:: Quoted passage

How to Read an Explanation of Benefits (EOB) Statement
When dealing with any part of the government, it can be confusing trying to wrap your head around all the information you receive in the mail regarding insurance and the like. For this article, we’ll take a look at what an E.O.B. is—we’ll define it for those who may not know and break down the information so you can easily understand how it works. Hopefully, by the end of the article, you’ll have a better understanding and maybe not want to rip your hair out trying to figure things out.
Simply put, an E.O.B. is an Explanation of Benefits. For our purposes, let’s use an example of Blue Cross Blue Shield. After going to the doctor, you will get an E.O.B. statement in the mail which details the type of medical care that their insurance covers, as well as the services they are unable to pay for (and why), and any charges that you might owe out of your own money.
Now, let’s look at what exactly is on the statement, one at a time.
First, you’ll find your member contract information. This includes your name, address, and the group and contact info that’s on your insurance card. You’ll also find the name of your family member that received the medical care.
Next, you’ll find the customer service contacts. The statement comes with a toll-free number and address to contact your insurance provider with any questions you might have regarding your statement. You’ll also see this information on your enrollee ID card.

::::
:: Records

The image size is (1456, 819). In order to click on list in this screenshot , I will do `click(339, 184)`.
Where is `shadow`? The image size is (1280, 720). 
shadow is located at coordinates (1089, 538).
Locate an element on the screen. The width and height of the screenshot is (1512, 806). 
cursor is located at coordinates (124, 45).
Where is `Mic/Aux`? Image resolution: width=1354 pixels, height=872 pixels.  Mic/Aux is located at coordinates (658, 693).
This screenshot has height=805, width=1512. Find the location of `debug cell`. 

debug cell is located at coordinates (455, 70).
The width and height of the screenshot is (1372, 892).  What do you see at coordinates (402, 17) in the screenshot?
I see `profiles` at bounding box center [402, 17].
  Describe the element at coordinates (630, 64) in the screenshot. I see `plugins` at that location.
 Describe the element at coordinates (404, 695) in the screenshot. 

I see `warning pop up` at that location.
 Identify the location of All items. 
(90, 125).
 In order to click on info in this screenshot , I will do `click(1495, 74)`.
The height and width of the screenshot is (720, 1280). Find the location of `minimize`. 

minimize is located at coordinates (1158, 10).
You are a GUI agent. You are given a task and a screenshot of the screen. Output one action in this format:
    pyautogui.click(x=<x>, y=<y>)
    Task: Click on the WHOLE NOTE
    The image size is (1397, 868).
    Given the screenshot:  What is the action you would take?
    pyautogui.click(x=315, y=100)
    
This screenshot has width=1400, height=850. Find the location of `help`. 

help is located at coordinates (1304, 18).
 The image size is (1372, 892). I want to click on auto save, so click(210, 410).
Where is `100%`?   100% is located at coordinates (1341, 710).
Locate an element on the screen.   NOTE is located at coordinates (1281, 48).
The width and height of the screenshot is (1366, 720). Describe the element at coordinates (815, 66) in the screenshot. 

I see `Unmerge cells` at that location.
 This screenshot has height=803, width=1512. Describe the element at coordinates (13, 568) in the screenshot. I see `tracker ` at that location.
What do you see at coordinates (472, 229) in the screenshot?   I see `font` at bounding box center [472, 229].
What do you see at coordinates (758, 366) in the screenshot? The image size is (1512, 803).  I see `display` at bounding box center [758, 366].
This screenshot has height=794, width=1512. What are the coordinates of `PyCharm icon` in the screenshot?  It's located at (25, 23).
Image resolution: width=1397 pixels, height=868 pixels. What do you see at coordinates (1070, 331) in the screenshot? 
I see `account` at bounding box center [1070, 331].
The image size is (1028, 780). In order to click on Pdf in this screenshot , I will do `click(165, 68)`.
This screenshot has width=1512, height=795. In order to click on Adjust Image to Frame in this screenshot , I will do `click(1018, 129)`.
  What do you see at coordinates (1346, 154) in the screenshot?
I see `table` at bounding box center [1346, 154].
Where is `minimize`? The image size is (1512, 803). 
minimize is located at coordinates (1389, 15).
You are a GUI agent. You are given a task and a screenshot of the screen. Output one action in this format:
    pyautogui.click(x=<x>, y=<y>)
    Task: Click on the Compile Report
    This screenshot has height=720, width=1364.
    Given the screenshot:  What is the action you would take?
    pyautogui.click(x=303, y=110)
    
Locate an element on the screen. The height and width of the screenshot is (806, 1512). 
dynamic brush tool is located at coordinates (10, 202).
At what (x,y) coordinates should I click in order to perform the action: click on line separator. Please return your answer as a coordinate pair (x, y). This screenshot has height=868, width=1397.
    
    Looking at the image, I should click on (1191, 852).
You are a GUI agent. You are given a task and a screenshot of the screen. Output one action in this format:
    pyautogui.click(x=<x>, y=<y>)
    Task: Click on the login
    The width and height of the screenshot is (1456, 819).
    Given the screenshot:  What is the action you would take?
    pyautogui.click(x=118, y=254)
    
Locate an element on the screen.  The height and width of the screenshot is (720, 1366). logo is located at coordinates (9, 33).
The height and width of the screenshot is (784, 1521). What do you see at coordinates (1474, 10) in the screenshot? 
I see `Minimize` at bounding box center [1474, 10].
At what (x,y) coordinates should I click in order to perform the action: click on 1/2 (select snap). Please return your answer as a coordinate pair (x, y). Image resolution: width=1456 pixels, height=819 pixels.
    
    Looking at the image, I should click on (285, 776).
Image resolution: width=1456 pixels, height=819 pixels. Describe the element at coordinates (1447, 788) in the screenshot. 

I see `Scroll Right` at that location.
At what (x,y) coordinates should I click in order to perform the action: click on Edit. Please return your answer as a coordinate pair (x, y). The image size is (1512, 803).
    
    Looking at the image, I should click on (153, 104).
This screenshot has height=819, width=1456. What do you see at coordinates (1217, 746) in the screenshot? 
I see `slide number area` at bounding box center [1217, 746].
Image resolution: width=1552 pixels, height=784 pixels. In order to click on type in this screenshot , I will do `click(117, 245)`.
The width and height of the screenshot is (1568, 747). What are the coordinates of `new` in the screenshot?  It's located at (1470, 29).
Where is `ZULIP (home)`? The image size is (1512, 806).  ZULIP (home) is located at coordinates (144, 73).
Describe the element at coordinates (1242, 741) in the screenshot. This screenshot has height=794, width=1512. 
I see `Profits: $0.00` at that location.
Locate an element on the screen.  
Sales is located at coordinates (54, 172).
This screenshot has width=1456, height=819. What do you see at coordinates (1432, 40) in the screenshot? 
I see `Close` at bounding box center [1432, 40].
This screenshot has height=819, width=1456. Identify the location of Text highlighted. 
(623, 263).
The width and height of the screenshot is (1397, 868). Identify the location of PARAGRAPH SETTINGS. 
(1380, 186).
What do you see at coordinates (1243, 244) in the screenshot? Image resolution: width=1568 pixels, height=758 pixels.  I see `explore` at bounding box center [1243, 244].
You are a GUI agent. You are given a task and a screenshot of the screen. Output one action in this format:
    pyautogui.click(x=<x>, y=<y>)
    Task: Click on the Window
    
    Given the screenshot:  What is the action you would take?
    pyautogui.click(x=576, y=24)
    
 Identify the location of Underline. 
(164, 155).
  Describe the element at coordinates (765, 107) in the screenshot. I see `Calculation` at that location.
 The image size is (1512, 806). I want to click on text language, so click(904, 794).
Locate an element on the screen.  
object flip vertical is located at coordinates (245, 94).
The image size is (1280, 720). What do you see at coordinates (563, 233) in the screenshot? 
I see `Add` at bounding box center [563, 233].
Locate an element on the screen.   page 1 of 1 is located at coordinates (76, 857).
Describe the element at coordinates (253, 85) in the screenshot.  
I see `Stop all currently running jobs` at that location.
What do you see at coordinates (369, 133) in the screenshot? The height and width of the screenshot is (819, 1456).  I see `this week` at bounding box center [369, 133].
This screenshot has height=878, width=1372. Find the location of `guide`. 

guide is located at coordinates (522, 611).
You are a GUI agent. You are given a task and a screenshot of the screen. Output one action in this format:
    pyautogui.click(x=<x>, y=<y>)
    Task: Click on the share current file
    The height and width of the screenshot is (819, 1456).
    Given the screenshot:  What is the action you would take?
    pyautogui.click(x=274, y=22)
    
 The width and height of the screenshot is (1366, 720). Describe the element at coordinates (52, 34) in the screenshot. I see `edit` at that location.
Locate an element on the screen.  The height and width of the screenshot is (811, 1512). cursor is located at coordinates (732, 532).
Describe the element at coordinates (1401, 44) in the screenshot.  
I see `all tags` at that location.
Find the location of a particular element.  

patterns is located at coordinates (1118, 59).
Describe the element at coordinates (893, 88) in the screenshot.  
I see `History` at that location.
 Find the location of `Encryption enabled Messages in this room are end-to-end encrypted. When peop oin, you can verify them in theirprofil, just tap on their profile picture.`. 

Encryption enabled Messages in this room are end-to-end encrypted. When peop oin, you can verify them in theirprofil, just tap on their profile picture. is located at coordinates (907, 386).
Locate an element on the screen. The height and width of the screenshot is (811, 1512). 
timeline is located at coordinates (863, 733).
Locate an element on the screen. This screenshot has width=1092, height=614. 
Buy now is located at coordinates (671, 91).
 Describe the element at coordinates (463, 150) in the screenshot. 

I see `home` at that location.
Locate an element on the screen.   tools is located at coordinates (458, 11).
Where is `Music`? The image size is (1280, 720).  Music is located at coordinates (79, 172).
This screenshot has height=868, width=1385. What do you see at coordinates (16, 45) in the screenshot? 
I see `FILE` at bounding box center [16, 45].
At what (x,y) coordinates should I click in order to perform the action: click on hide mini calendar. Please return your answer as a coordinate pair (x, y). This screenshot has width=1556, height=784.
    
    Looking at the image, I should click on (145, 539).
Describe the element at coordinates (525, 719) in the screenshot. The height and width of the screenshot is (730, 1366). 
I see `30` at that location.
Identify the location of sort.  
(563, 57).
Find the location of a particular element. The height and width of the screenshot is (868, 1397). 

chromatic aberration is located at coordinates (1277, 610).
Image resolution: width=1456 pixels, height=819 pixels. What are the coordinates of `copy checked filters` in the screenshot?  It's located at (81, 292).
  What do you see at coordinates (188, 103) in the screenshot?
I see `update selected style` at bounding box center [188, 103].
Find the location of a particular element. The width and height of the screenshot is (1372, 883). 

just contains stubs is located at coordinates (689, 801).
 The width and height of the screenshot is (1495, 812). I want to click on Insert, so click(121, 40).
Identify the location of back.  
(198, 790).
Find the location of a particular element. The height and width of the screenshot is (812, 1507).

::::

_What you need to do_:
a. Echo everything in the EOB article from "Simply put, an" down to "the medical care.".
b. Does the EOB article agree with each statement? (i) The statement gives the name of the family member who received the medical care. (ii) The customer service contacts on the statement include a toll-free number. (iii) The E.O.B. statement arrives before the visit to the doctor. Answer yes or no for each, quoting the deciding words.
The rows are separate material and have nothing to do with the EOB article.

_Answers given_:
a.
Simply put, an E.O.B. is an Explanation of Benefits. For our purposes, let’s use an example of Blue Cross Blue Shield. After going to the doctor, you will get an E.O.B. statement in the mail which details the type of medical care that their insurance covers, as well as the services they are unable to pay for (and why), and any charges that you might owe out of your own money.
Now, let’s look at what exactly is on the statement, one at a time.
First, you’ll find your member contract information. This includes your name, address, and the group and contact info that’s on your insurance card. You’ll also find the name of your family member that received the medical care.

b.
(i) Yes: "You’ll also find the name of your family member that received the medical care."
(ii) Yes: "The statement comes with a toll-free number and address to contact your insurance provider"
(iii) No: "After going to the doctor, you will get an E.O.B. statement in the mail"